This package aims to index all fields the portal_catalog indexes and allows you to delete the Title
, Description
and SearchableText
indexes which can provide significant improvement to performance and RAM usage.
Then, ElasticSearch queries are ONLY used when Title, Description and SearchableText text are in the query. Otherwise, the plone's default catalog will be used. This is because Plone's default catalog is faster on normal queries than using ElasticSearch.
For a comprehensive documentation about the different options of installing Elastic Search, please read their documentation.
A quick start, using Docker would be:
docker run \
-e "discovery.type=single-node" \
-e "cluster.name=docker-cluster" \
-e "ES_JAVA_OPTS=-Xms512m -Xmx512m" \
-p 9200:9200 \
elasticsearch:7.7.0
Run, on your shell:
curl http://localhost:9200/
And you should see the Hudsucker Proxy reference? "You Know, for Search"
First, add collective.elasticsearch
to your package dependencies, or install it with pip
(the same one used by your Plone installation):
pip install collective.elasticsearch
Restart Plone, and go to the Control Panel
, click in Add-ons
, and select Elastic Search
.
Now, go to Add-on Configuration
and:
You now have a insanely scalable modern search engine. Now live the life of the Mind!
docker-compose -f docker-compose.dev.yaml up -d
Your Plone site should be up and running: http://localhost:8080/Plone
Add-on Configuration
Having a queue, which does heavy and time consuming jobs asynchronous improves the responsiveness of the website and lowers the risk of having database conflicts. This implementation aims to have an almost zero impact in terms of performance for any given plone installation or given installation using collective.elasticsearch already
Workflow:
There are two queues. One for normal indexing jobs and one for the heavy lifting to index binaries. Jobs from the second queue only gets pulled if the normal indexing queue is empty.
Trade of: Instead of a fully indexed document in elasticsearch we have pretty fast at least one there.
There are a couple things that need to be done manually if you want redis queue support.
Install redis extra from collective.elasticsearch
pip install collective.elasticsearch[redis]
Install ingest-attachment plugin for elasticsearch - by default the elasticsearch image does not have any plugins installed.

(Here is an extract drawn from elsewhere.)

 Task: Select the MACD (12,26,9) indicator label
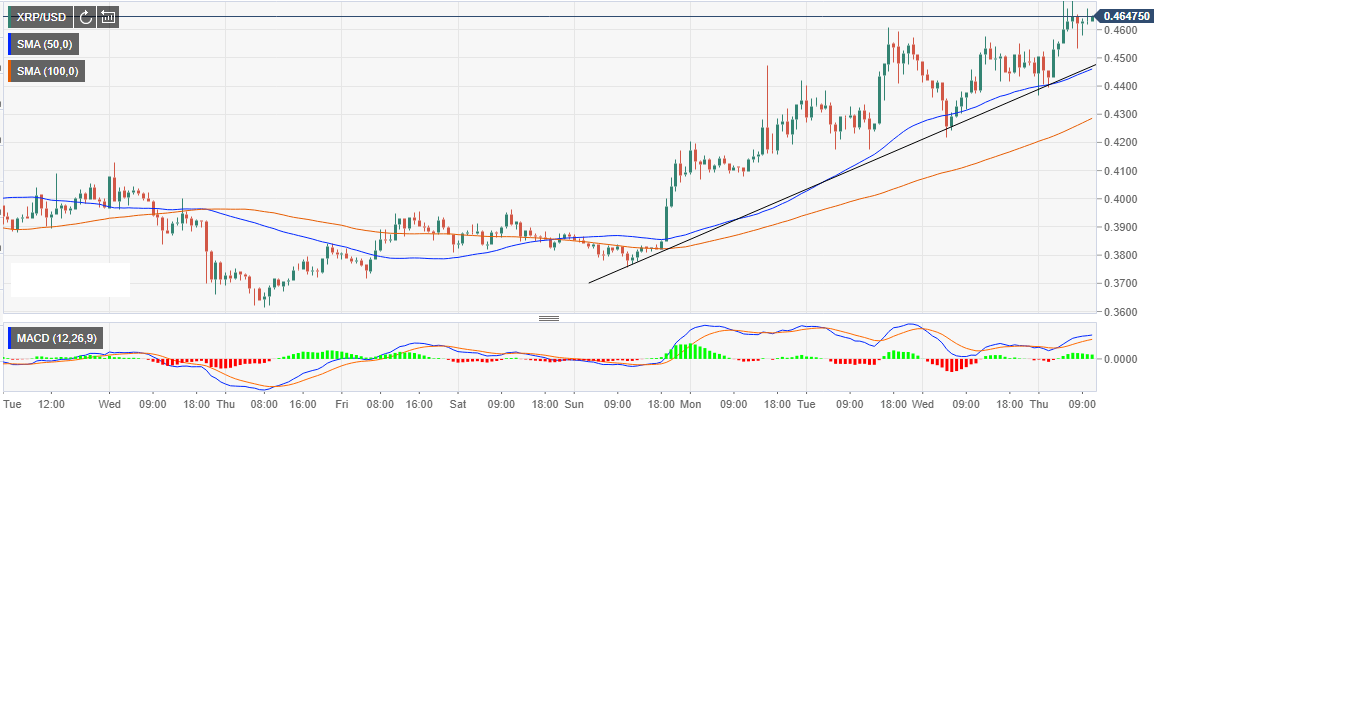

docker exec CONTAINER_NAME /bin/sh -c "bin/elasticsearch-plugin install ingest-attachment -b"; \
docker restart CONTAINER_NAME
The container needs to be restarted, otherwise the plugin is not available
export PLONE_REDIS_DSN=redis://localhost:6379/0
export PLONE_BACKEND=http://localhost:8080/Plone
export PLONE_USERNAME=admin
export PLONE_PASSWORD=admin
This is a example configuration for local development only.
You can use the start-redis-support
command to spin up a plone instance with the environment variables already set
make start-redis-support
Start your own or use the start-redis
command
make redis
The redis worker does the "job" and indexes everything via two queues:
The priority is handled by the python-rq worker.
The rq worker needs to be started with the same environment variables present as described in 3.
./bin/rq worker normal low --with-scheduler
--with-scheduler
is needed in order to retry failed jobs after a certain time period.
Or yous the worker
command
make worker
If you hit convert in the control panel and you meet all the requirements to index blobs as well, collective.elasticsearch installs a default pipeline for the plone-index. This Pipeline coverts the binary data to text (if possible) and extends the searchableText index with the extracted data The setup uses multiple nested processors in order to extract all binary data from all fields (blob fields).
The binary data is not stored in index permanently. As last step the pipeline removes the binary itself.
The ingest-attachment plugin is used to extract text data with tika from any binary.
Putting all the jobs into a queue is much faster then actually calculate all index values and send them to elasticsearch. This feature aims to have a minimal impact in terms of responsiveness of the plone site.
Support for all index column types is done EXCEPT for the DateRecurringIndex index column type. If you are doing a full text search along with a query that contains a DateRecurringIndex column, it will not work.
If you want to make use of the Elasticsearch highlight feature you can enable it in the control panel.
When enabled, it will replace the description of search results with the highlighted fragments from elastic search.
This is the number of characters to show in the description. Fragments will be added until this threshold is met.
Highlighted terms can be wrapped in html which can be used to enhance the results further, such as by adding a custom background color. Note that the default Plone search results will not render html so to use this feature you will need to create a custom saearch result view.
Create the virtual enviroment and install all dependencies:
make build
Start Plone in foreground:
make start
make tests
make format
make lint
The project is licensed under the GPLv2.